Index No. 113929/07 Appeal No. 17641 Case No. 2022-03920
v
Slazer Enterprises, LLC, et al., Appellants, Madison Park Group et al., Defendants, Civetta Cousins JV LLC, Respondent.
Newman Myers Kreines Harris, P.C., New York (Matthew Lavoie of counsel), for appellants.
Mitchell Dranow, Sea Cliff, for Atef Attia, respondent.
McCauley Law Firm, PLLC, White Plains (Todd M. McCauley of counsel), for Civetta Cousins JV LLC, respondent.
Order, Supreme Court, New York County (William Perry, J.), entered on or about June 21, 2022, which, to the extent appealed from, denied defendants Slazer Enterprises, LLC's and Bovis Lend Lease LMB, Inc.'s motion for summary judgment dismissing the complaint as against them and for summary judgment on their cross claims for contractual and common-law indemnification against defendant Civetta Cousins JV LLC, unanimously affirmed, without costs.
Plaintiff alleges that he was injured when he tripped and fell on a snow-covered plywood plank on the sidewalk abutting 20 East 23rd Street in Manhattan, a property owned by defendant Slazer. Slazer contracted with defendant Bovis to act as the construction manager on a project to construct a residential building on the property. Bovis subcontracted with defendant Civetta to perform excavation and foundation work on the project.

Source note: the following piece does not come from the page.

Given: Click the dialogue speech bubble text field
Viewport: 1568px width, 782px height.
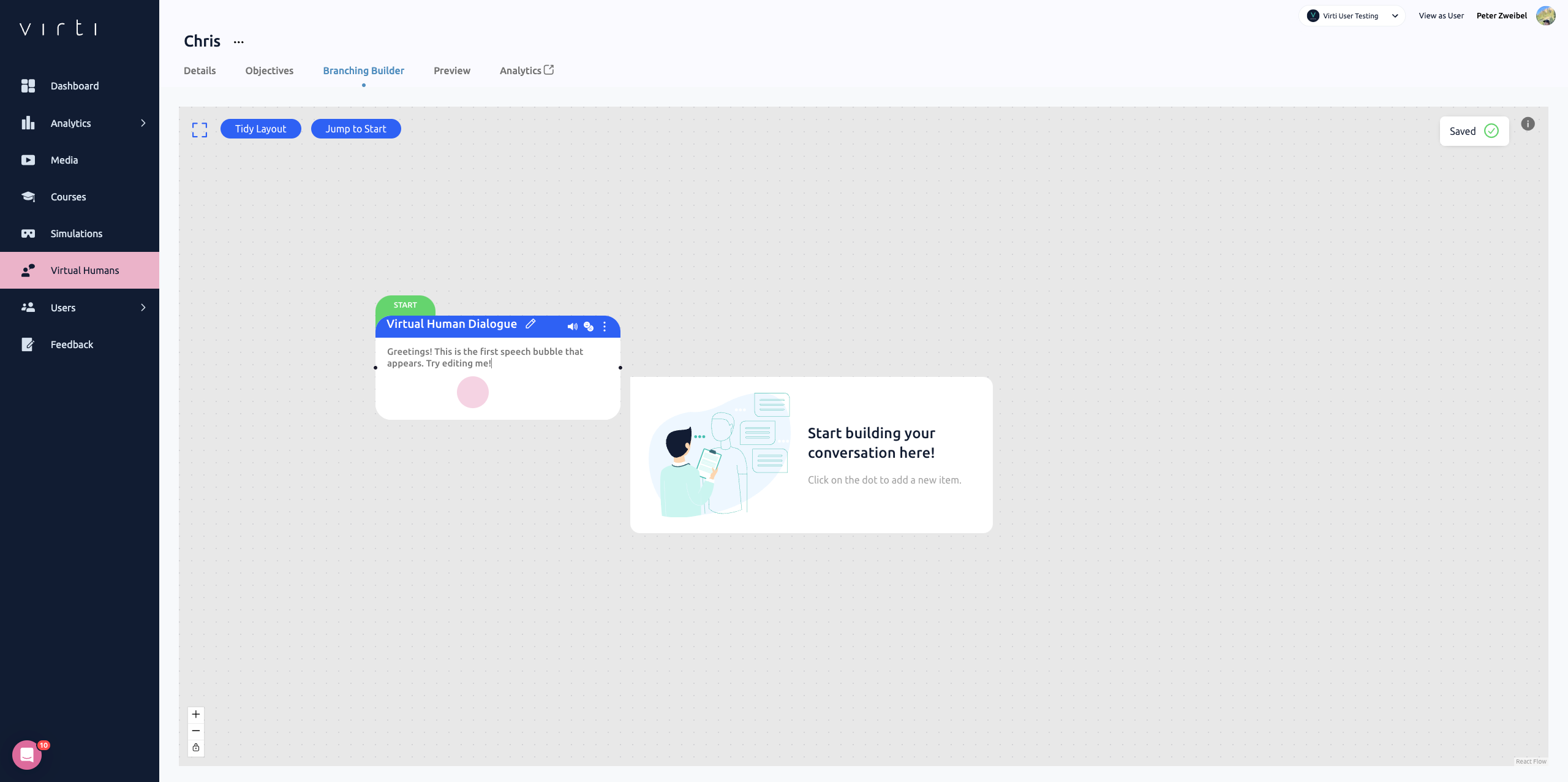Looking at the screenshot, I should [x=485, y=357].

The court properly denied Slazer and Bovis summary judgment dismissing the complaint as against them. Slazer and Bovis failed to make a prima facie showing that they lacked constructive notice of the plywood that allegedly caused plaintiff to trip and fall, as they did not submit any evidence establishing when they last inspected the sidewalk abutting their construction site prior to the accident (see Dakers v BFP Tower C Co., LLC, 208 AD3d 1128, 1129 [1st Dept 2022]; Smith v Montefiore Med. Ctr., 192 AD3d 609, 610 [1st Dept 2021]). The testimony of Bovis's senior superintendent that he "would" inspect the sidewalk at the end of each workday, without any indication as to whether this general practice was followed on the day of the accident, was insufficient to establish absence of constructive notice (see Williams v Beth Israel Hosp. Assn., 201 AD3d 429, 430 [1st Dept 2022]; Joachim v AMC Multi-Cinema, Inc., 129 AD3d 433, 434 [1st Dept 2015]).
Absent a showing that they were free of negligence, Slazer and Bovis are not entitled to contractual and common-law indemnification from Civetta (see Correia v
Professional Data Mgt., 259 AD2d 60, 65 [1st Dept 1999]).THIS CONSTITUTES THE DECISION AND ORDER
OF THE SUPREME COURT, APPELLATE DIVISION, FIRST DEPARTMENT.